La Verità riporta che nel processo “avrà un ruolo essenziale un player finanziario di Stato (che potrebbe essere Cdp) e altri interlocutori. In prima fila Leonardo. Ma non si escludono Tim con Google o Fincantieri”. L’ex Finmeccanica è considerata un’azienda in grado di unire le fila del progetto: partecipa all’architettura europea Gaia-X; sviluppa in-house progetti di cloud e cerca di costruire un apparato strategico con l’italiana Aruba; ha solidi contratti in essere con la Difesa statunitense; sul profilo operativo, la sua divisione ricerca e sviluppo è stata nell’ultimo anno plasmata dalla visione strategica del neo-ministro Cingolani.

Oltre la divisione tra Draghi e Colao

Appare superata la polarizzazione che a maggio e giugno dell’anno scorso indicava in Draghi, riserva della Repubblica per eccellenza, uomo gradito del partito americano a Roma e in Colao – allora super-commissario a capo della task force del governo Conte per la ricostruzione – stimato dal “partito cinese” anche per i suoi legami costruiti con l’Impero di Mezzo sul campo tecnologico ai tempi di Vodafone. Il governo vuole agire per una strategia nazionale nel quadro del perimetro euro-atlantico tratteggiato da Draghi.

“La presenza di grandi aziende italiane”, continua La Verità, “permetterà l’investimento diretto nel Paese e la creazione di nuovi rapporti atlantici. Gli americani su questo tema dispongono di tecnologia particolarmente evoluta e non sviluppabile in casa”, con investimenti colossali che hanno riguardato l’Italia nell’ultimo anno: Microsoft a maggio 2020 ha annunciato un piano da 1,5 miliardi di euro per cloud, Ia, digitalizzazione in Italia, Amazon Web Services si sta ramificando sostenendo il distretto fintech di Milano per spingere la trasformazione digitale della finanza nazionale e di recente anche Oracle ha annunciato che la Penisola sarà un punto di riferimento per la strategia cloud dell’azienda nel futuro.

I DATI

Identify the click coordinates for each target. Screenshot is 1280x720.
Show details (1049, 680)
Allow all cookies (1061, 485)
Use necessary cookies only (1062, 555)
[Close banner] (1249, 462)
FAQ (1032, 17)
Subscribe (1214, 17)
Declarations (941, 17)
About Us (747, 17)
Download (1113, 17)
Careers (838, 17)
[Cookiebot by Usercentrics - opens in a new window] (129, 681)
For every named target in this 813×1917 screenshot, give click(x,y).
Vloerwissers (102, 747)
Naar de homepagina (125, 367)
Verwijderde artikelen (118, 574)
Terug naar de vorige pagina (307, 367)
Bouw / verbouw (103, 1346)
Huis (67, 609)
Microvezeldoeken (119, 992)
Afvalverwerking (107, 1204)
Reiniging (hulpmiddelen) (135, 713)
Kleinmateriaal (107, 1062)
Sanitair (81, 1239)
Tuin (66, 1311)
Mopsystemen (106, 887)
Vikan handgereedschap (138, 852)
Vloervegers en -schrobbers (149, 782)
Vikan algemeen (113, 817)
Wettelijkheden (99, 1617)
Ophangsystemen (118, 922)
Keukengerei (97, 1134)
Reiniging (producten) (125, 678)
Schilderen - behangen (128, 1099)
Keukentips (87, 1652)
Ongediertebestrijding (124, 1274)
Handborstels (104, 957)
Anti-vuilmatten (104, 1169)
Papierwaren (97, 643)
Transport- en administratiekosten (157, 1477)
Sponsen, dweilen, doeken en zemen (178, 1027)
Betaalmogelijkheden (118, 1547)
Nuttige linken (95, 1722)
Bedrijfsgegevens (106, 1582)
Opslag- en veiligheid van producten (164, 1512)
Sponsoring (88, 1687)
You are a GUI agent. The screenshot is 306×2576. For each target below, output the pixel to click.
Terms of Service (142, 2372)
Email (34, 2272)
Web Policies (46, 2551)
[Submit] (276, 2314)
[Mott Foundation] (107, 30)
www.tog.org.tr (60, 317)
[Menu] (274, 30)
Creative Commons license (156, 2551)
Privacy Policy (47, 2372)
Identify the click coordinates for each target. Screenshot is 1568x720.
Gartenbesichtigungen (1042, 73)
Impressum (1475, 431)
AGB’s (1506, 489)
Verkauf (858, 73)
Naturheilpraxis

ESERCIZIO DA SVOLGERE
Puoi riprendere il brano sulla strategia cloud nazionale e proseguirlo dopo la sua ultima frase?

SOLUZIONE PROPOSTA
La contendibilità dell’Italia nella partita tecnologica globale è ben percepita negli Usa. E la via che potrebbe seguire il governo vedrà l’intervento sinergico tra autorità, aziende pubbliche e industria: “il Pnrr, con chiare indicazioni di Vittorio Colao, prevederà una sorta di crown hosting center, la joint venture pubblica privata”, a cui dovranno non solo aderire i colossi nazionali e stranieri, ma anche numerosi piccoli sviluppatori.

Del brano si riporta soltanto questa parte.